I thought the prettiest thing about this teacup was its wide brim which dramatically tapered down to a petite, dainty 'waist'. Oh, how grown-up I felt drinking from it!
Today, I suddenly wanted to know where and why Granny got it ... so I phoned her. To my utter surprise, she remembered every single detail! Apparently, like many little girls back then, I was very fond of playing masak-masak (pretend cooking). So one day, while she was out, she chanced upon this teacup set at a shop along North Bridge Road and bought it for my masak-masak! She's in her 80s and she still remembers :)
Anyhow, I used to have my afternoon tea served on this set - usually a hot beverage with bread or a slice of sugee cake or traditional Asian cookies.
These Almond Cookies taste very similar to the ones I ate as a child. In those days, lard was commonly used in many baked goods, presumably a cheaper source of fat than butter. Whatever the case, lard made these cookies very crispy and sandy-crumbed, with a distinct aroma and flavour. Can't imagine? Just think of what bacon does for a dish and you'll get the idea.
These days though, lard is seldom used, but you can still re-live the taste of these cookies by using ghee (clarified butter).
I made a lot of cookies for they finish up too quickly. The sweet-salty-crispy-nutty combination is simply addictive, I kid you not. What's more, there is no need for a mixer! Yes, everything goes into a large bowl and a few stirs later, you are ready to bake. It's that easy.
But wait, there is one thing that always puzzled me about this teacup set ...
If that is your signature on the teacup, pray tell ...
... why are there these random smudges of paint on the saucer? They were there since Day 1 and I often wondered why. My favourite childhood conspiracy theory was that the artist used the saucer as a palette and couldn't get the paint off after he was done with the cup! You think? ;)
(adapted from here)
- 100g ghee
- 120g caster sugar
- 1 egg yolk
- 1/2 tsp vanilla essence
- 70g ground almonds (today, I mixed 35g finely chopped almond chunks + 35g ground almonds)
- 150g plain flour
- 1/4 tsp baking soda
- 1/4 tsp salt (do NOT omit this ... without salt, your cookies will taste flat)
- Egg glaze: egg yolk
1. Mix first 4 ingredients, then add almonds and mix.
2. Sift flour, baking soda and salt. Mix and add to above. Mix to form a dough.
3. Scoop dough, shape it with your hands and arrange on lined tray. I used a 1/2-tsp spoon to measure out the dough for even-sized cookies. They expand slightly when baked, so I find that using the 1/2-tsp yields a nice bite-sized cookie. Brush with yolk glaze.
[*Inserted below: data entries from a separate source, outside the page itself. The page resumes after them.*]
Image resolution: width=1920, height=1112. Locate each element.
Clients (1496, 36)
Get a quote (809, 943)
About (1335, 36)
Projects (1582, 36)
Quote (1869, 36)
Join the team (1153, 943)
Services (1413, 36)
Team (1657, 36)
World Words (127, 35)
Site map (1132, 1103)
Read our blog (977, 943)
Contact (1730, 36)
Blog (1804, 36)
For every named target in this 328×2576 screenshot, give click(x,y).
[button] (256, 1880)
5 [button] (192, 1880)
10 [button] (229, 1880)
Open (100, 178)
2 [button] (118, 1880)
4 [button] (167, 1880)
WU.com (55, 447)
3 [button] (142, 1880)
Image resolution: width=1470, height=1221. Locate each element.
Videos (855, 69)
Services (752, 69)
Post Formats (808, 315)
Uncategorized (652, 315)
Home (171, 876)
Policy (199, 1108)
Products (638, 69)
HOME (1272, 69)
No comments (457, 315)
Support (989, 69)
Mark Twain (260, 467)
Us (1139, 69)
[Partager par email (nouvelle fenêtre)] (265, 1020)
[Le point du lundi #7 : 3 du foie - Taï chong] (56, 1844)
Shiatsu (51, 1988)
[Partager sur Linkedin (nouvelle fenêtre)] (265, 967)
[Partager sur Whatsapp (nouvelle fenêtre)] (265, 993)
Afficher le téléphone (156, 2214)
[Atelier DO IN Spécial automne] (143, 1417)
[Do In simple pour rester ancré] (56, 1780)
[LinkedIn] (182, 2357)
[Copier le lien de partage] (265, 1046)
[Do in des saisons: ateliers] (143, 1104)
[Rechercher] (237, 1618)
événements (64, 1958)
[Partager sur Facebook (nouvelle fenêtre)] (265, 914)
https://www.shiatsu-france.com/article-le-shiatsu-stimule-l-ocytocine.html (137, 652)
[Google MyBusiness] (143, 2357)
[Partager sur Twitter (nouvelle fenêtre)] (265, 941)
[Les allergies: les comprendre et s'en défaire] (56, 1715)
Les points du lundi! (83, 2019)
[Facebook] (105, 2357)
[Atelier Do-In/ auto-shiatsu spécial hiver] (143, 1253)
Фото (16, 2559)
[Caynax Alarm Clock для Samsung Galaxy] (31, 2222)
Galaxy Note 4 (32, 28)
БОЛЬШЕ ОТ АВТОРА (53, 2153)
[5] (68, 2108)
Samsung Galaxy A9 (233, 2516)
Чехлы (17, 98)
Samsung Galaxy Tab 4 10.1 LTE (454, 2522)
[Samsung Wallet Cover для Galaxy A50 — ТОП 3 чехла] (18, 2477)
4. Bake in preheated 180 degree celcius oven for 12 to 14 minutes till yolk glaze on cookies look golden yellow and bottoms of cookies are light golden brown. Do not underbake. You do not want a soft centre for these cookies. They are supposed to be nicely crisp and sandy-crumbed throughout.
5. Allow cookies to cool completely on a rack and store in container.